## Given problem
Print the entries from the line containing "The width and height of the screenshot is (1136, 484)." through the line containing "pyautogui.click(x=309, y=431)" exactly as they appear, reproducing only that stretch.

## Stored records
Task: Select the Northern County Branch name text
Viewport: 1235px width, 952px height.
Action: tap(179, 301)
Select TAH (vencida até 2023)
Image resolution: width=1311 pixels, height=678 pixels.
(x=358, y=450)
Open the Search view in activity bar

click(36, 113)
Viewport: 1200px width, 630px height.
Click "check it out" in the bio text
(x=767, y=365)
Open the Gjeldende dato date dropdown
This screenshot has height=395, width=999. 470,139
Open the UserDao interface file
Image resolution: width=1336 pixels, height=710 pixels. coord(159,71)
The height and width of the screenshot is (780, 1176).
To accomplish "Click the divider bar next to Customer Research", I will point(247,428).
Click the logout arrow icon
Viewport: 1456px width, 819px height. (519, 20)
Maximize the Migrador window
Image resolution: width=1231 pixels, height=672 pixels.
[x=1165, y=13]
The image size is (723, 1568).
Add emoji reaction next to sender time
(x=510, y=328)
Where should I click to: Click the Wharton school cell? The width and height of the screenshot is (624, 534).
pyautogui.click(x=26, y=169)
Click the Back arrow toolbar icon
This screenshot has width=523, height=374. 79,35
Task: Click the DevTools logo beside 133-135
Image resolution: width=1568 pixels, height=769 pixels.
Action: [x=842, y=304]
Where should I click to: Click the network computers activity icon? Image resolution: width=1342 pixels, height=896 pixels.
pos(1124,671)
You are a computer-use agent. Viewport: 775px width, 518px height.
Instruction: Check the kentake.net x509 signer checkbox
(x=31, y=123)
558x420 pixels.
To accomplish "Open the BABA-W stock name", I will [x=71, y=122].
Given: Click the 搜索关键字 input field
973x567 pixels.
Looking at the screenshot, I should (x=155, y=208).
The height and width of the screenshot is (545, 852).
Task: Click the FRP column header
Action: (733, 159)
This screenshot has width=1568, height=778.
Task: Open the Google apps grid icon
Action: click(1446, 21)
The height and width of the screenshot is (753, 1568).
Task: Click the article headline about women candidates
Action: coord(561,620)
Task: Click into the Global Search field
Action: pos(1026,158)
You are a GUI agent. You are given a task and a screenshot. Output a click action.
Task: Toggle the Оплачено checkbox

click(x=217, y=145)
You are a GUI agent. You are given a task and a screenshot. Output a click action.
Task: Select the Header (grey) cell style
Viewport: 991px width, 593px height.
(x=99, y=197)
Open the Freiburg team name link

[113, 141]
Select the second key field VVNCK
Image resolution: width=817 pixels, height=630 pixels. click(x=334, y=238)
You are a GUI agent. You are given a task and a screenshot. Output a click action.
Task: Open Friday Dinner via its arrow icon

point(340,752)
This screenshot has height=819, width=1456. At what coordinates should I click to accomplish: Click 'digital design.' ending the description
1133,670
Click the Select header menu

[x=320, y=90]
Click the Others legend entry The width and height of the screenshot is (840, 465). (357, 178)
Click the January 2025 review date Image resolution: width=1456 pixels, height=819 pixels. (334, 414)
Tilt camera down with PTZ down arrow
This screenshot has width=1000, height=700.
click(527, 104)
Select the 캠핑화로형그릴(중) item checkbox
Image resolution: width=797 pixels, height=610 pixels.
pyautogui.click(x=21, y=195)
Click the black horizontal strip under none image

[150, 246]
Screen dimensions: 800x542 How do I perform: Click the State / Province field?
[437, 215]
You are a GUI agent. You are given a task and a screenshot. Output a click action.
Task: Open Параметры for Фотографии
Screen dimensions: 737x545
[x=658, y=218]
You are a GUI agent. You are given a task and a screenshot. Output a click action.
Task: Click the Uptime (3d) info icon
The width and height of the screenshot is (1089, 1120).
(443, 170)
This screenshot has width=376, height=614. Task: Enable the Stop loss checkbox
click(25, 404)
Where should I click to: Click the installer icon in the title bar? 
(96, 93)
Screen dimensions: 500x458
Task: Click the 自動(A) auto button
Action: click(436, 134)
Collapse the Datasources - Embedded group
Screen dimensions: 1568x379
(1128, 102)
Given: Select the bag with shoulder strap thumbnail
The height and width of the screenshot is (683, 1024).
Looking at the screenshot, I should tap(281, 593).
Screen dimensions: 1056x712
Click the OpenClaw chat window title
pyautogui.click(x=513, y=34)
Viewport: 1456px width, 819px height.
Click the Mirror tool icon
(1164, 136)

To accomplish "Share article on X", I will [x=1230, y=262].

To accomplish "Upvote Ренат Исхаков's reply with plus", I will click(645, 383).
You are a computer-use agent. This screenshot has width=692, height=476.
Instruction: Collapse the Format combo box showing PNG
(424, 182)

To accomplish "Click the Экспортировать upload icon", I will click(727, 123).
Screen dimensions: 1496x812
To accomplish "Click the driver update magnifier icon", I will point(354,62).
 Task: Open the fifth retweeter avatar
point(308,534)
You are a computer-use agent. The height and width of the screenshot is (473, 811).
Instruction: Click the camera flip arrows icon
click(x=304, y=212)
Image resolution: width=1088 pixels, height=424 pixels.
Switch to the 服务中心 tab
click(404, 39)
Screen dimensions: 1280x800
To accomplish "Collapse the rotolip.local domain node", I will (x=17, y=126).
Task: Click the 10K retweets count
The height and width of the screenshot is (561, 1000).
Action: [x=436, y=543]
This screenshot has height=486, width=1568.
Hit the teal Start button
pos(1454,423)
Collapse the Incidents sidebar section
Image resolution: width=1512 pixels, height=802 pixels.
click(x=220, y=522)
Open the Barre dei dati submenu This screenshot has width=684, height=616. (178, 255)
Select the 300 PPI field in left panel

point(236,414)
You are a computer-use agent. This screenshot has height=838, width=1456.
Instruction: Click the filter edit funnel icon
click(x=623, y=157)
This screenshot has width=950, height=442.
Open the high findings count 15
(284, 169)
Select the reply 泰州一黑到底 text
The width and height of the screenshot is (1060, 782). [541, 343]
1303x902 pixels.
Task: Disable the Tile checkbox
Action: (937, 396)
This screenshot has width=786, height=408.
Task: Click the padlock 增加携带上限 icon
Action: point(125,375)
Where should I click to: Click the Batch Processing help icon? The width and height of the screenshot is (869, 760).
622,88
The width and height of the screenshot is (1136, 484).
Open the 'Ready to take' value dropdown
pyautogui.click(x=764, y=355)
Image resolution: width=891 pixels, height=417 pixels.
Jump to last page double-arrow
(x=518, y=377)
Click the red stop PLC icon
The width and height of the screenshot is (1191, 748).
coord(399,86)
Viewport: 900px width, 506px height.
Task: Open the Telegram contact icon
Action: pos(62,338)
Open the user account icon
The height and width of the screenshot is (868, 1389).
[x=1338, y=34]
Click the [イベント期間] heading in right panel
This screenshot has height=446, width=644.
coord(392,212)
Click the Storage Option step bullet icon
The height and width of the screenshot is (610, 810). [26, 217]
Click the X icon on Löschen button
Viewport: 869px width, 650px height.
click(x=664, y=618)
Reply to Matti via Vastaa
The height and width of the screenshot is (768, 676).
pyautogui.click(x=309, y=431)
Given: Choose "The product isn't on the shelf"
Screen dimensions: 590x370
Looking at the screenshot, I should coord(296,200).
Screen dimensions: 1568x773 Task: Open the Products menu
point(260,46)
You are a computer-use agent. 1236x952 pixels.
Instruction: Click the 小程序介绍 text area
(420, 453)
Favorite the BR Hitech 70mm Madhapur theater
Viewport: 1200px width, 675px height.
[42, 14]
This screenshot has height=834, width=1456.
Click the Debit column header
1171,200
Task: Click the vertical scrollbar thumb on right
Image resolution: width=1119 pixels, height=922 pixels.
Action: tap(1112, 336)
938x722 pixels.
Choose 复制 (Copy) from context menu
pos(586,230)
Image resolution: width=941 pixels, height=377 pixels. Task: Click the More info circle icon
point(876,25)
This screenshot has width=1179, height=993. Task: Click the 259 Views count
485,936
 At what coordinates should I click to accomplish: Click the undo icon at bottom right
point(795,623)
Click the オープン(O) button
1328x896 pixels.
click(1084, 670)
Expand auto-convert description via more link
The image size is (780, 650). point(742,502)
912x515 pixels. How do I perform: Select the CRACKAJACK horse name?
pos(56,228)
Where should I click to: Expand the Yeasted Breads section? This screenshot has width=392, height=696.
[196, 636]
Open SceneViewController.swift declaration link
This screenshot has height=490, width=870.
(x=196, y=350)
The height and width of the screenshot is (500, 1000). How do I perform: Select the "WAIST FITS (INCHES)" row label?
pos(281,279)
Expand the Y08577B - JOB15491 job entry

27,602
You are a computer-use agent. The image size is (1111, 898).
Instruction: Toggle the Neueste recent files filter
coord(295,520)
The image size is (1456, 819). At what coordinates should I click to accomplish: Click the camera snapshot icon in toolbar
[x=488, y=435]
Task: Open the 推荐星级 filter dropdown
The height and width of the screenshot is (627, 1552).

## Solved problem
The width and height of the screenshot is (1136, 484).
Open the 'Ready to take' value dropdown
pyautogui.click(x=764, y=355)
Image resolution: width=891 pixels, height=417 pixels.
Jump to last page double-arrow
(x=518, y=377)
Click the red stop PLC icon
The width and height of the screenshot is (1191, 748).
coord(399,86)
Viewport: 900px width, 506px height.
Task: Open the Telegram contact icon
Action: pos(62,338)
Open the user account icon
The height and width of the screenshot is (868, 1389).
[x=1338, y=34]
Click the [イベント期間] heading in right panel
This screenshot has height=446, width=644.
coord(392,212)
Click the Storage Option step bullet icon
The height and width of the screenshot is (610, 810). [26, 217]
Click the X icon on Löschen button
Viewport: 869px width, 650px height.
click(x=664, y=618)
Reply to Matti via Vastaa
The height and width of the screenshot is (768, 676).
pyautogui.click(x=309, y=431)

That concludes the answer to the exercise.